I don't really buy your point 2. Just the other day Meta announced hundreds of billions of dollars investment into more AI datacenters. Companies are bringing back nuclear power plants to support this stuff. Earlier this year OpenAI and Oracle announced their $500bn AI datacenter project, but admittedly in favor of your point have run into funding snags, though that's supposedly from tariff fears with foreign investors, not lack of confidence in AI. Meta can just finance everything from their own capital and Zuck's decree, like they did with VR (and it may very well turn out similarly).

Since you brought up supersonic jetliners you're probably aware of the startup Boom in Colorado trying to bring it back. We'll see if they succeed. But yes, it would be a strange path, but a possible one, that LLMs kind of go away for a while and try to come back later.
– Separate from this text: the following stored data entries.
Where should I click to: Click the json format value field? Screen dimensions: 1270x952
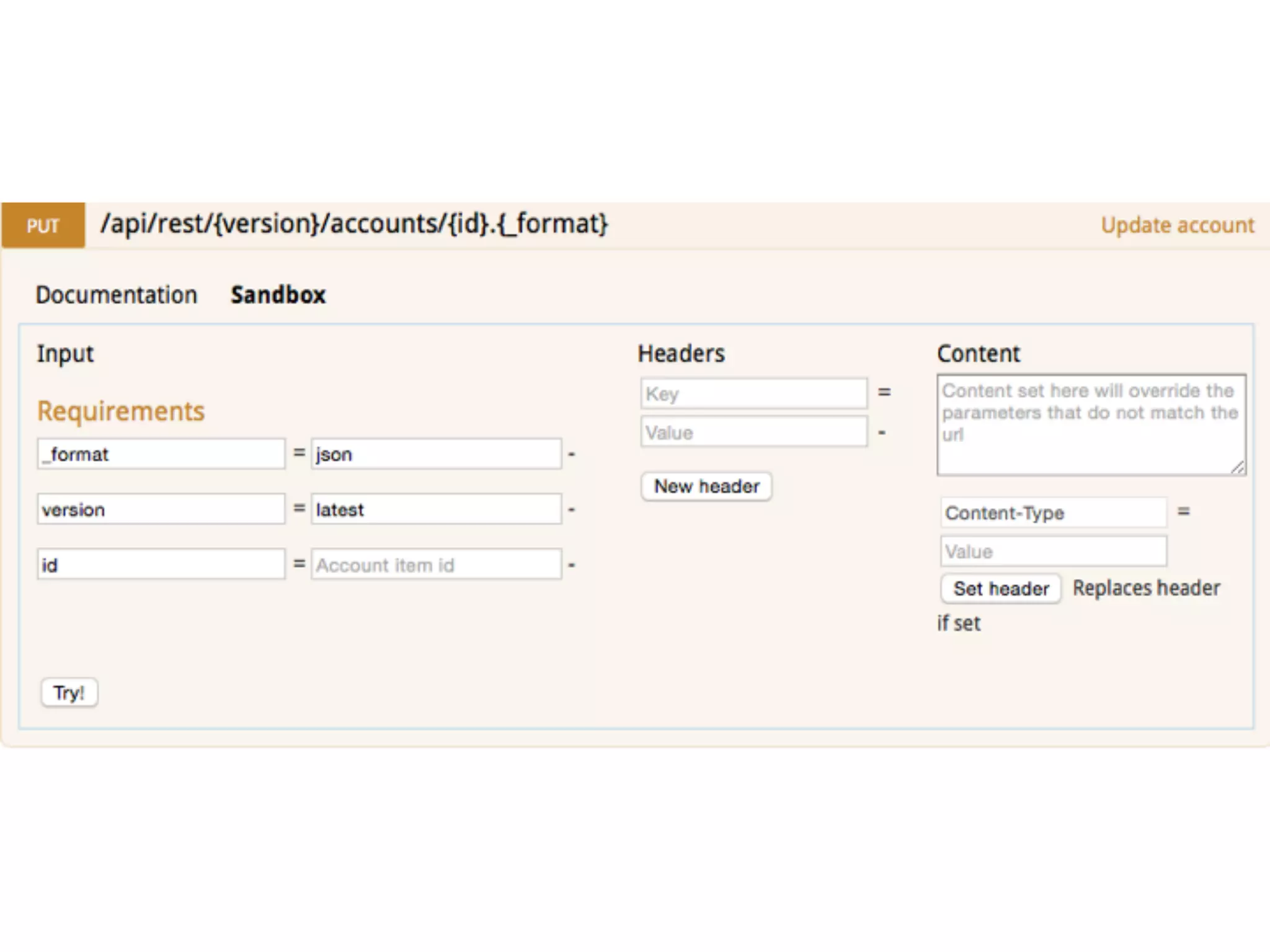pos(436,454)
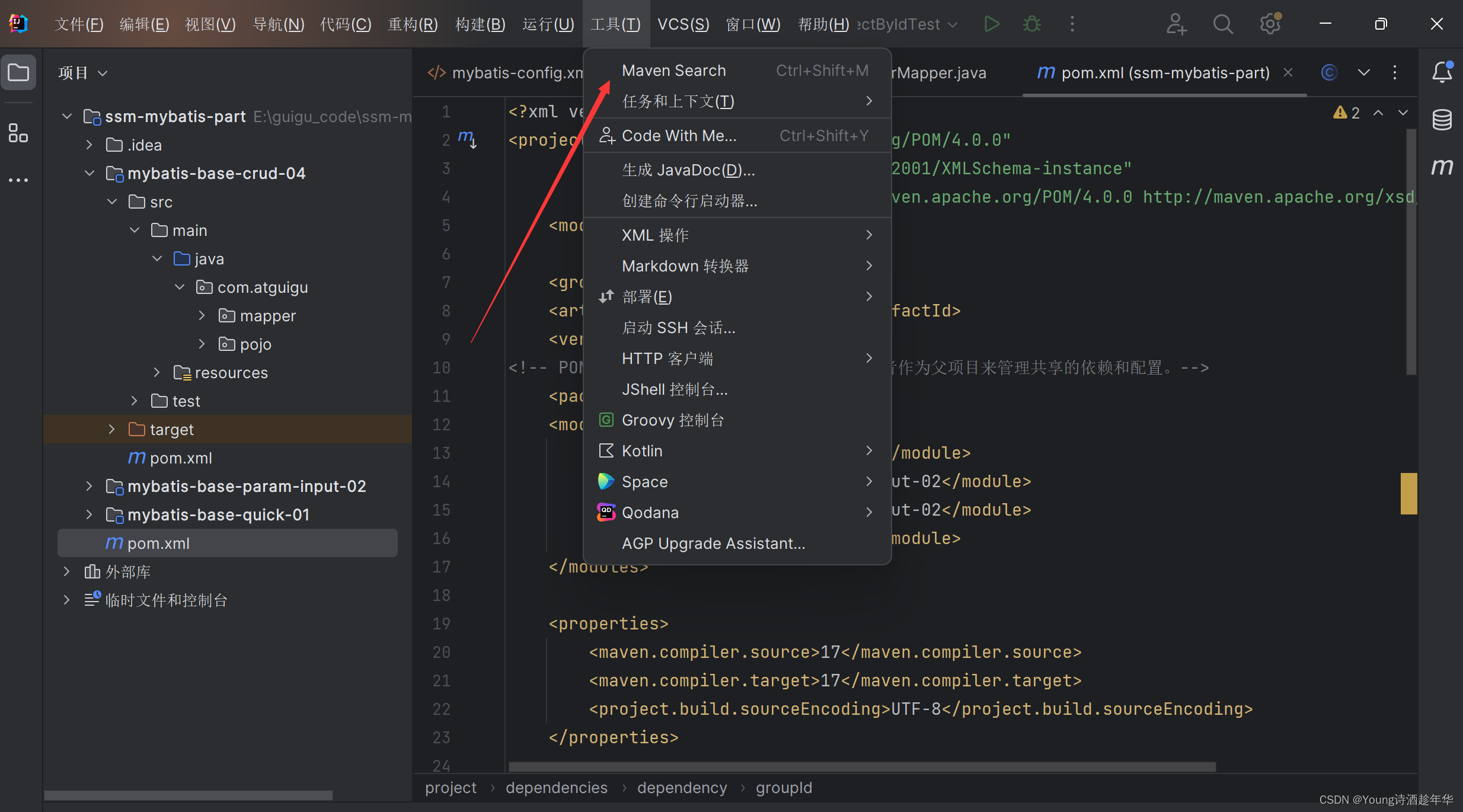Click the green Run arrow icon

[992, 24]
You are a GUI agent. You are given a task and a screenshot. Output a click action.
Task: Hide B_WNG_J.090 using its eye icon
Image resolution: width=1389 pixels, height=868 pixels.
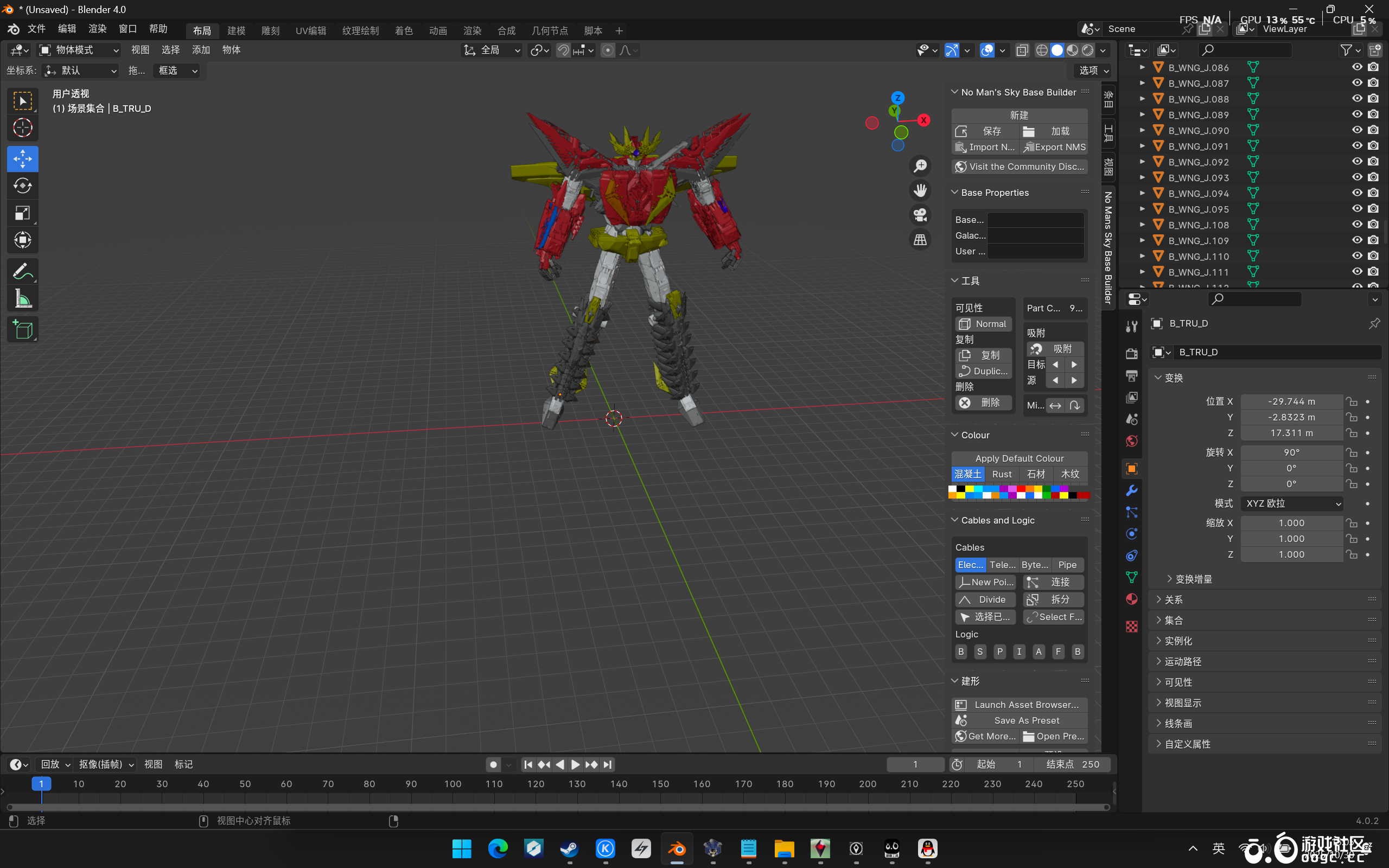[1357, 130]
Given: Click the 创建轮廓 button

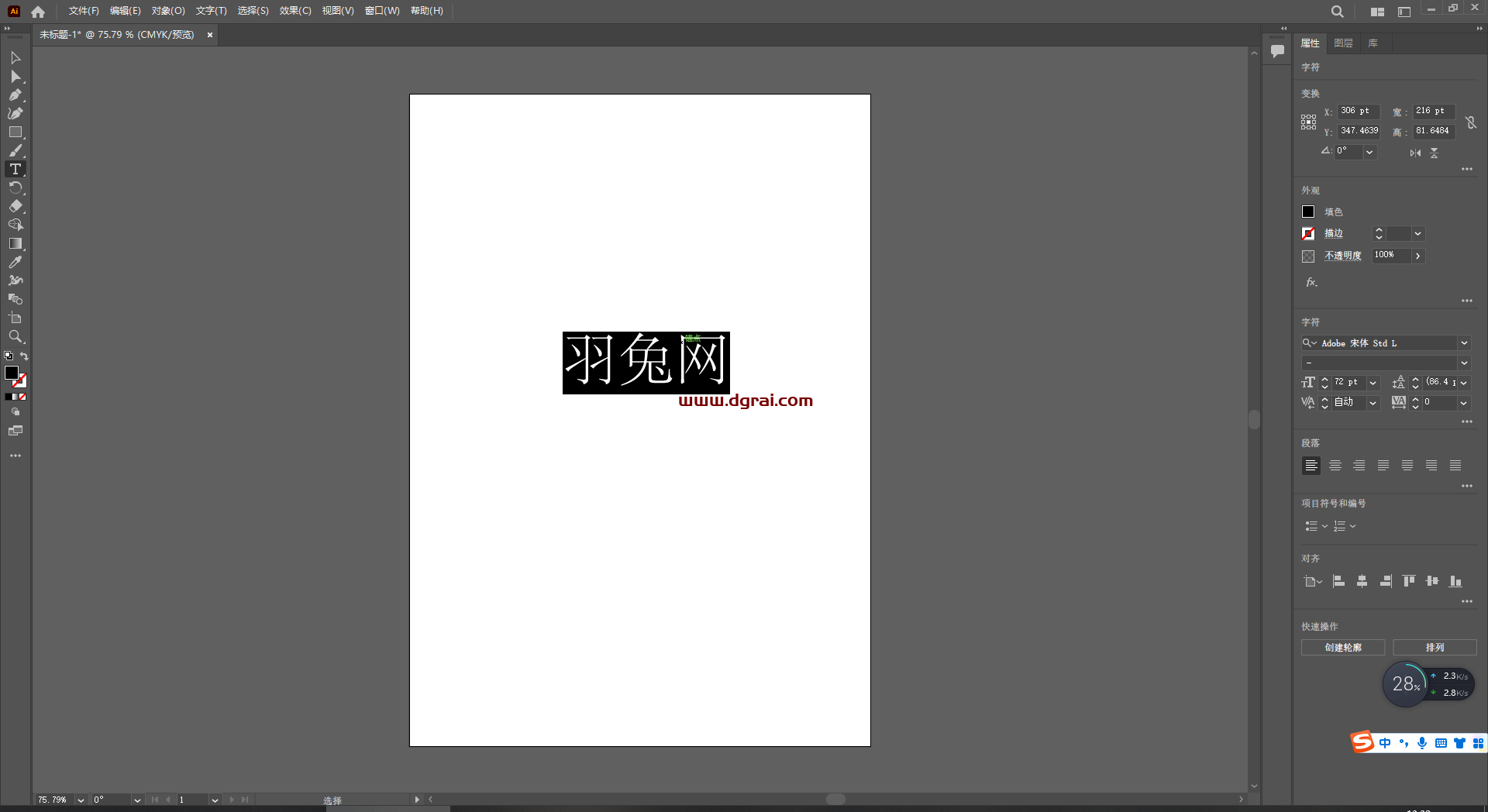Looking at the screenshot, I should point(1342,648).
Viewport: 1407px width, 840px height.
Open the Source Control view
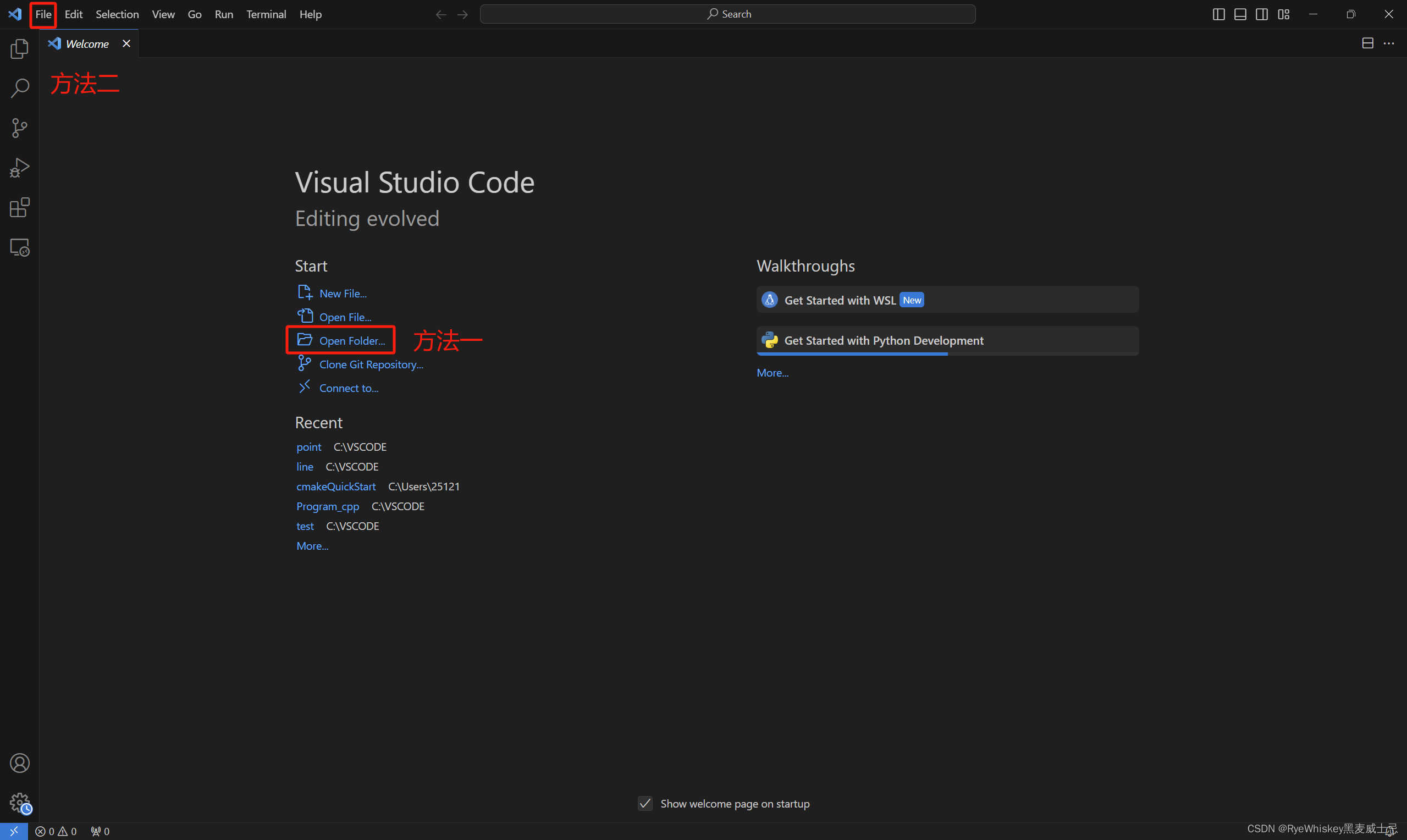tap(20, 128)
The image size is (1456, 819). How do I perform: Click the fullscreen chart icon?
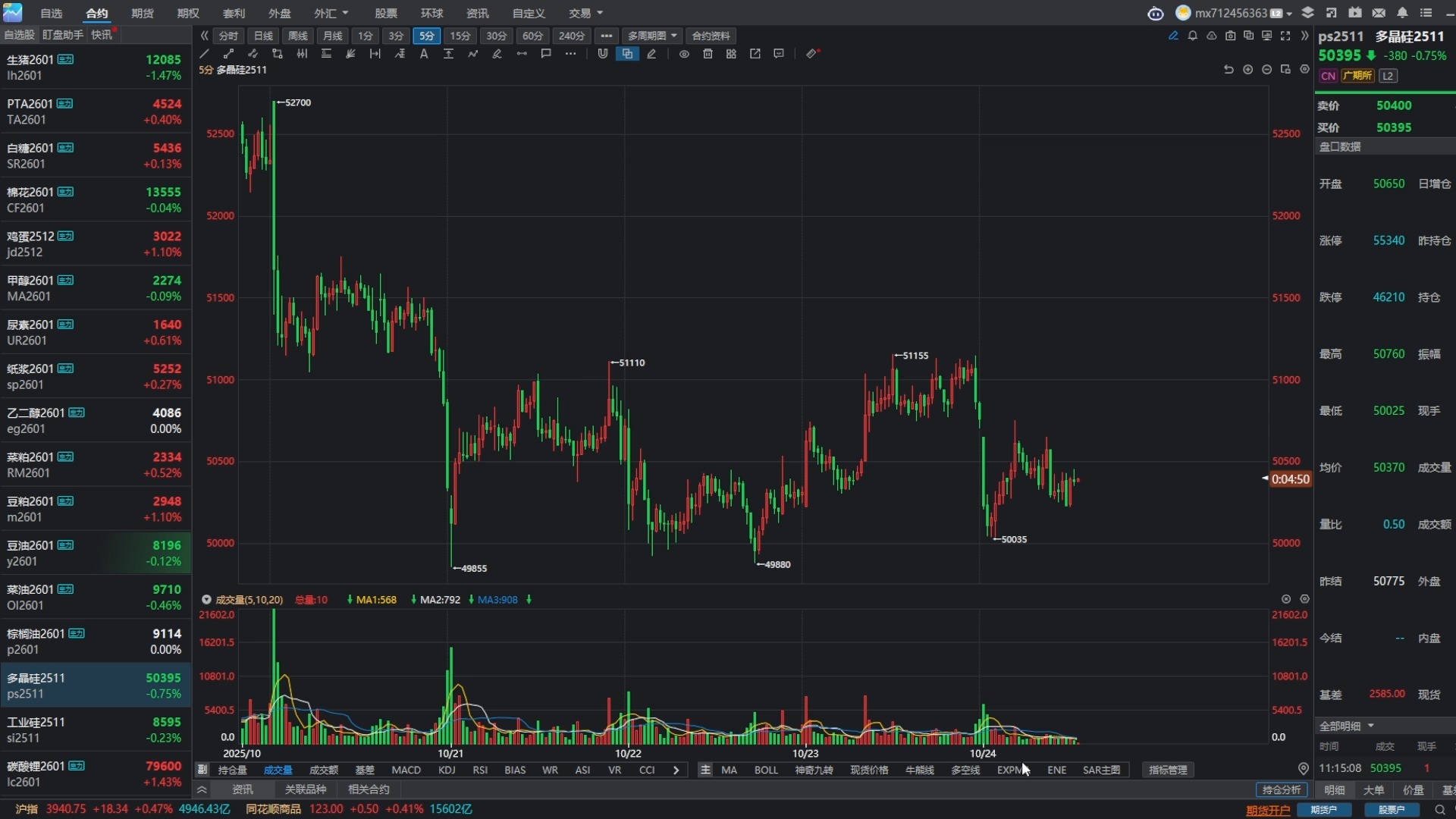[1286, 36]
You're going to have to cite some surveys for the "most people agree that the output is trite and unpleasant" and "almost universally disliked attempts to cram it everywhere" claims. There are some very vocal people against LLM flavors of AI, but I don't think they even represent the biggest minority, let alone a majority or near universal opinions. (I personally was bugged by earlier attempts at cramming non-LLM AI into a lot of places, e.g. Salesforce Einstein appeared I think in 2016, and that was mostly just being put off by the cutesy Einstein characterization. I generally don't have the same feelings with LLMs in particular, in some cases they're small improvements to an already annoying process, e.g. non-human customer support that was previously done by a crude chatbot front-end to an expert system or knowledge base, the LLM version of that tends to be slightly less annoying.)

  • Sort of a followup to myself if I come back searching this comment or someone sees this thread later... here's a study that just came out on AI attitudes: https://report2025.seismic.org/

    I don't think it supports the bits I quoted, but it does include more negativity than I would have predicted before seeing it.